William Lai en visite officielle en Eswatini, la Chine le qualifie de «rat»
Le dirigeant William Lai Ching-te devait initialement se rendre en Eswatini du 22 au 26 avril, mais ce déplacement avait été reporté en raison, selon Taïwan, de pressions chinoises.
William Lai Ching-te, a entamé le 2 mai une visite officielle surprise en Eswatini, petit État enclavé d’Afrique australe et seul allié diplomatique de Taipei en Afrique.
Le dirigeant taiwanais devait se rendre en Eswatini du 22 au 26 avril, mais il avait dû se résoudre à repousser son voyage après la révocation par les Seychelles, Maurice et Madagascar de leurs autorisations de survol «de manière inattendue et sans préavis» à la suite d’une «pression intense» de Pékin, selon la présidence taïwanaise.
58 ans de relations diplomatiques avec l’Eswatini
«La visite, initialement prévue le 22 avril, a été reportée en raison de facteurs externes imprévus.

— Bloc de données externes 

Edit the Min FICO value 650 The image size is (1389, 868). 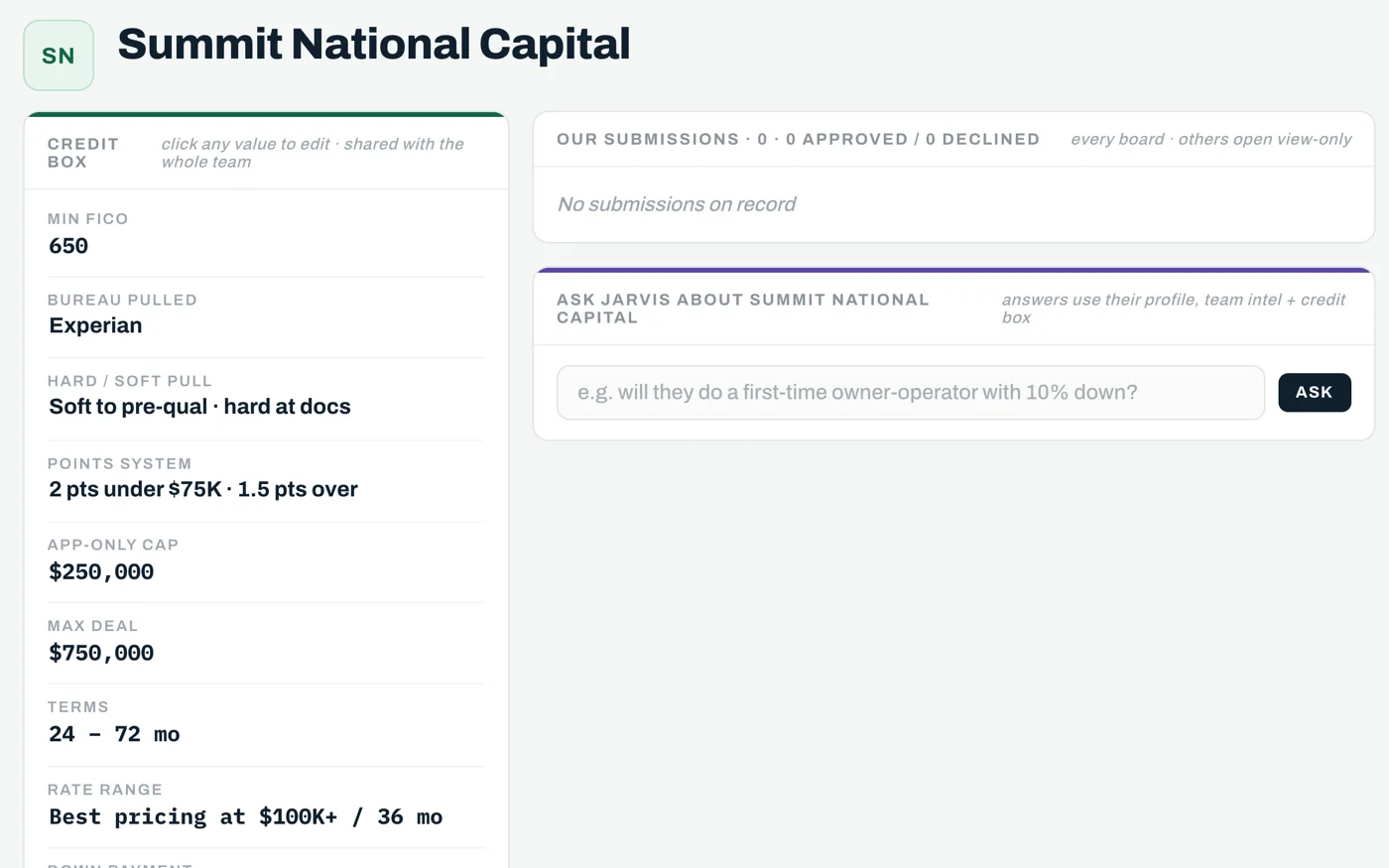68,246
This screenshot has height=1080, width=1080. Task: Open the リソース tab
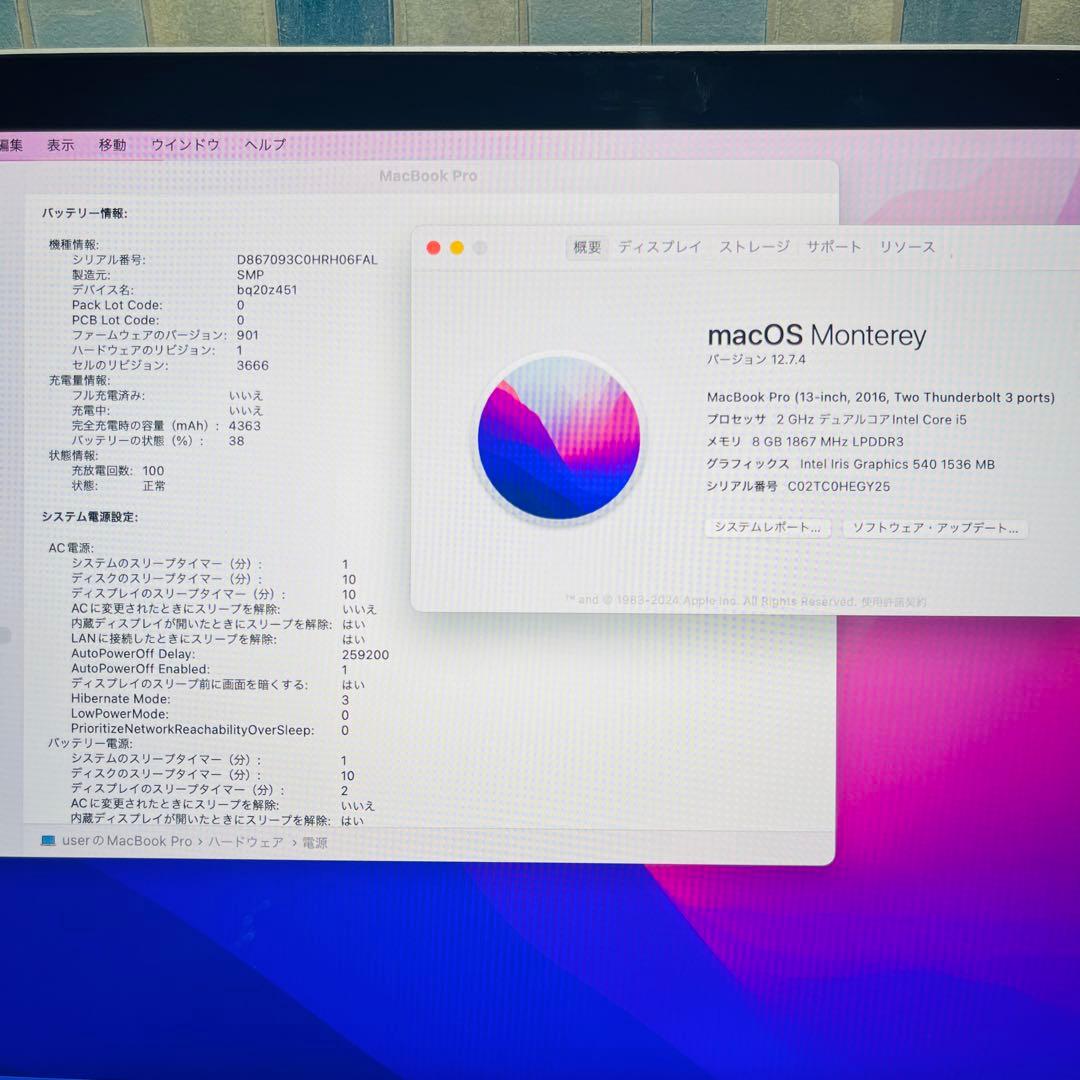[x=906, y=247]
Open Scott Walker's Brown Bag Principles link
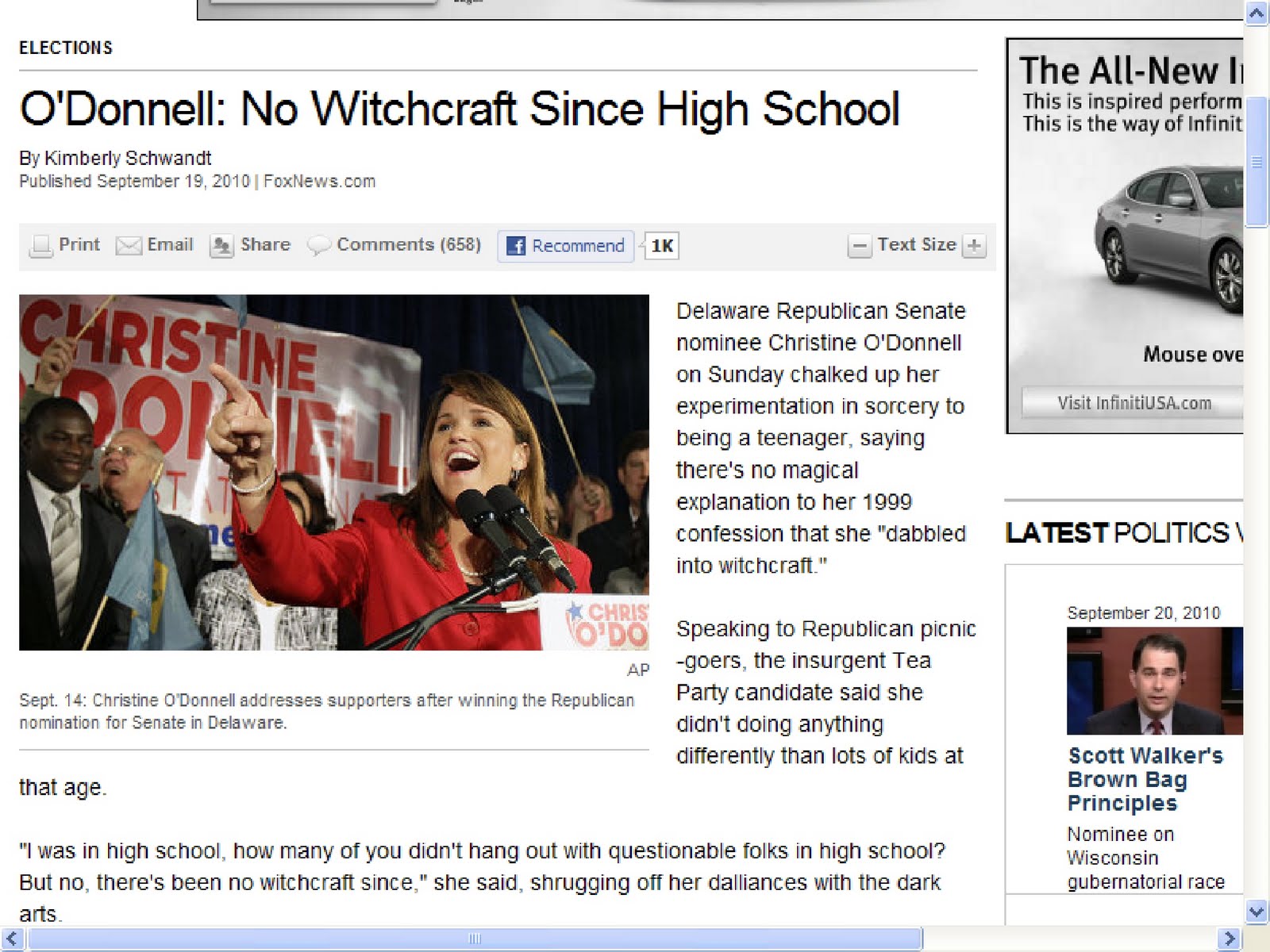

Après plusieurs jours de planification minutieuse par nos équipes diplomatiques et de sécurité nationale, nous sommes arrivés sains et saufs aujourd’hui», a écrit samedi le président sur son compte Facebook.
Le président a vanté les 58 années de relations diplomatiques avec l’Eswatini et réaffirmé que «les 23 millions de Taïwanais ont le droit de s’ouvrir au monde et d’interagir avec lui», dans un discours prononcé samedi devant les autorités du royaume. «Et aucun pays n’a le droit, et aucun pays ne devrait jamais empêcher Taïwan d’apporter une plus grande contribution au monde», a-t-il ajouté.
L’Eswatini, anciennement connu sous le nom de Swaziland, fait partie des 12 pays qui reconnaissent encore la souveraineté de Taïwan, tandis que la Chine a convaincu les autres de rompre leurs relations diplomatiques avec Taipei au profit de Pékin. «L’Eswatini est resté ferme face à diverses pressions diplomatiques et économiques», a relevé le président Lai dans son message sur Facebook. Le petit royaume est devenu le seul allié africain de l’île en 2018, lorsque le Burkina Faso a choisi de reconnaître la Chine au lieu de Taïwan.
Pékin dénonce cette visite
En réaction à ce déplacement, un porte-parole du ministère chinois des Affaires étrangères a exhorté l’Eswatini et certains autres pays à suivre la tendance de l’histoire et à cesser de servir de soutien aux séparatistes prônant «l’indépendance de Taiwan».
«Quelques heures seulement après le séisme de Yilan, Lai Ching-te a abandonné les Taiwanais encore sous le choc de la catastrophe, s’est faufilé à bord d’un avion étranger pour quitter clandestinement l’île, gaspillant l’argent des contribuables et exécutant un numéro risible devant le monde entier, ce qui n’a fait que créer un épisode de plus dans l’histoire du scandaleux séparatisme de « l’indépendance de Taiwan», a déclaré le porte-parole.
«L’acte indigne de Lai Ching-te et de ses semblables prouve une fois de plus que le principe d’une seule Chine est depuis longtemps une norme fondamentale des relations internationales et un consensus international largement partagé. Quelles que soient les manœuvres des autorités du Parti démocratique progressiste (PDP) pour s’allier à des forces extérieures et maintenir à leur solde ces personnes, cette cause sera toujours vouée à l’échec et rien ne changera jamais le fait que Taiwan fait partie de la Chine», a souligné le porte-parole.
«Peu importe la manière dont les forces séparatistes tentent de dissimuler leur nature ou de changer d’apparence, rien ne pourra sauver leur réputation ou les aider à échapper à la condamnation de la communauté internationale», a ajouté le porte-parole.
Le 3 mai après-midi, le dirigeant taïwanais et le roi ont visité près de la capitale le tout nouveau Centre international de conférence et un hôtel de luxe adjacent, dont la construction a été notamment financée par des prêts de Taipei.